Work order: Each line of the entries below that holds "partenze" is needed, copied in full.

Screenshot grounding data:
========

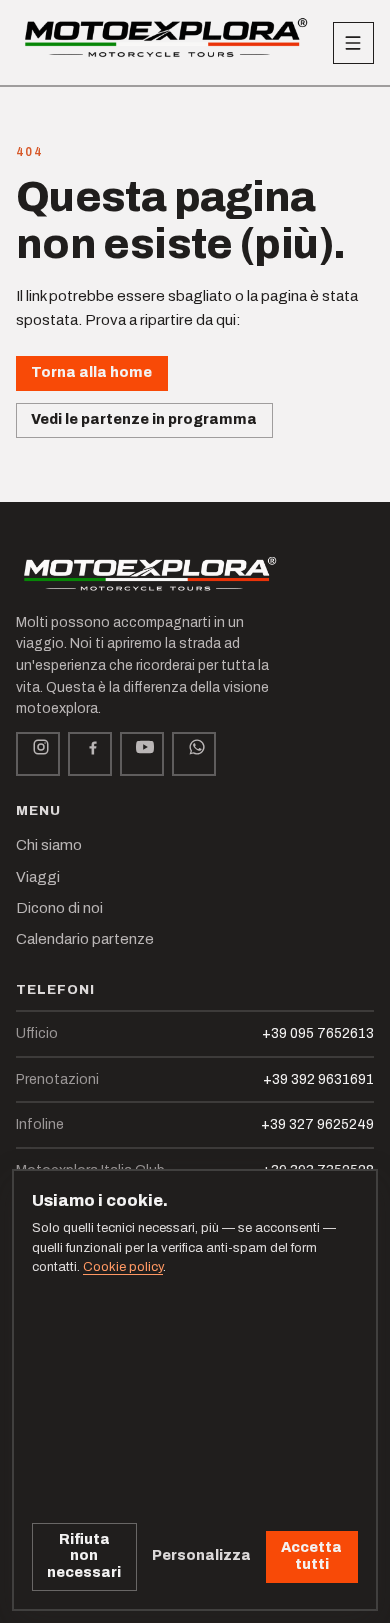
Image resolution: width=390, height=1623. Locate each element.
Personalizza (201, 1555)
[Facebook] (90, 754)
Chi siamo (49, 845)
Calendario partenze (85, 939)
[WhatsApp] (194, 754)
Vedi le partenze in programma (144, 419)
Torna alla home (91, 372)
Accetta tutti (311, 1556)
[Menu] (353, 43)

========

Output for this task:
Calendario partenze (85, 939)
Vedi le partenze in programma (144, 419)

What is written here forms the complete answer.